In a further development, Egyptian sources who spoke to The New Arab on condition of anonymity said that Egyptian foreign minister Sameh Shoukry and representatives of Egypt's army will further hold talks with Mohammed Siyala, the foreign minister of Libya's UN backed Government of National Accord later this month concerning trouble at the key oil terminals.

This meeting is set to take place on the side of an Arab League meeting set to take place in Jordan at the end of March.

It is not the intention of the Benghazi Defence Brigades to remain in Sider and Ras Lanuf indefinitely

'Focus on Benghazi'

Military realities on the ground around Sider and Ras Lanuf on Monday remained unclear.

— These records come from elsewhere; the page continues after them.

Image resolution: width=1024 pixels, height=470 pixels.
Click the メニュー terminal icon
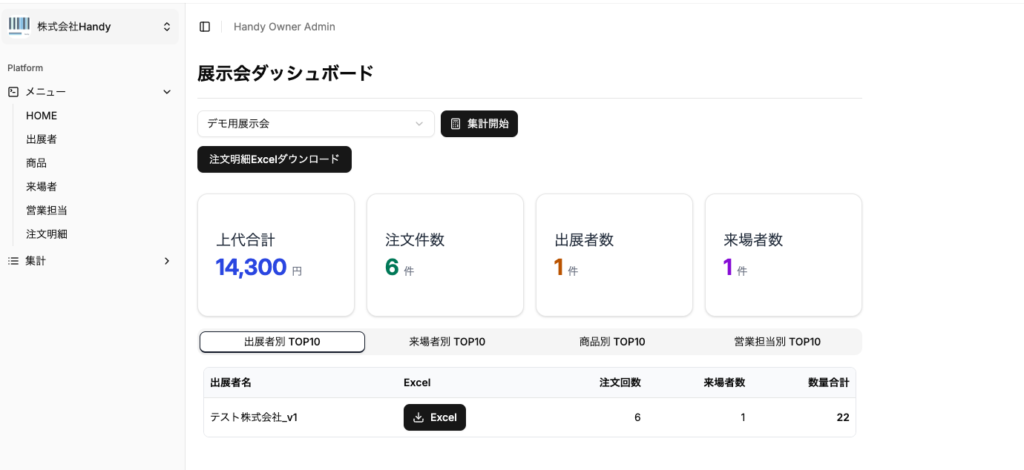(x=13, y=92)
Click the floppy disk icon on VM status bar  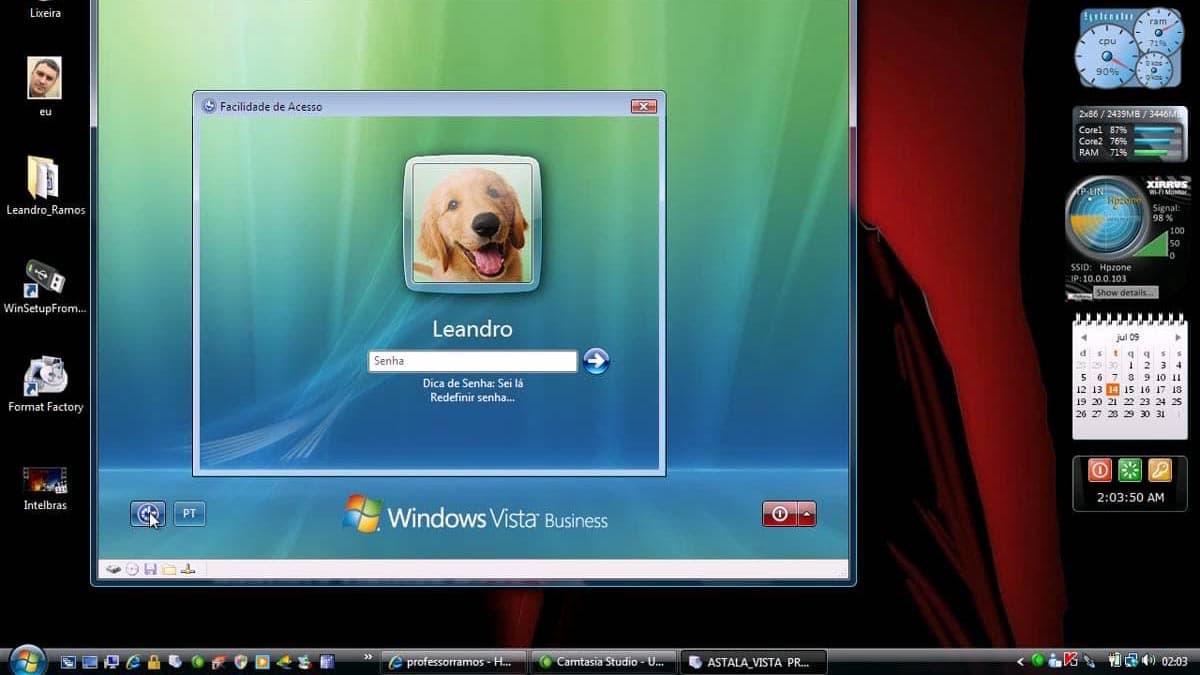(x=150, y=568)

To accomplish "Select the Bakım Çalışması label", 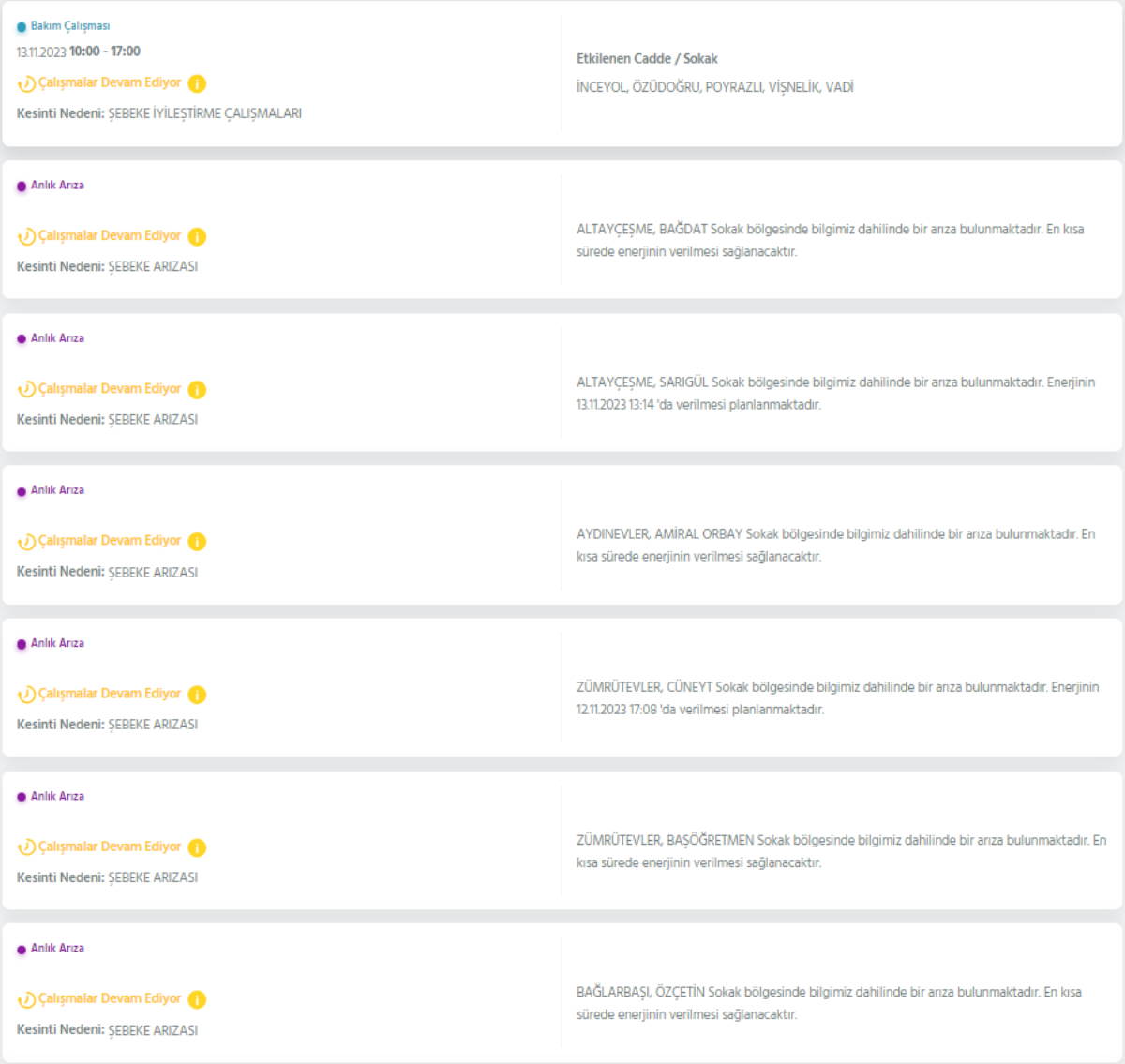I will [x=70, y=26].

Officials from the LNA told Anadolu that its forces had retaken Ras Lanuf airport and were sending further reinforcements to the front.

LNA spokesman Ahmed Mismari also called on citizens in the region to restrict their movement, and also appealed to armed groups in Sirte - around 180 km east of Sider - to remain within the coastal town to avoid air raids being conducted.

However, claims of LNA advances were disputed by a general within the Bengazhi Defence Brigades who spoke to The New Arab.

Mustafa Shirkasy said that the Benghazi Defence Brigades remained in control of the entire area surrounding the two oil ports including Bin Jawad, located west of Ras Lanuf, speaking on Monday.

While clashes were taking place on the ground between the Benghazi Defence Brigades and the LNA, said Shirkasy, particularly east of Ras Lanuf, airstrikes carried out by forces loyal to Haftar had not resulted in serious damage, or swayed the conflict in the LNA's favour.

Shirkasy additionally said that it was not the intention of the Benghazi Defence Brigades to remain in Sider and Ras Lanuf indefinitely, instead stating that the oil terminals should come under the control of the country’s National Oil Corporation.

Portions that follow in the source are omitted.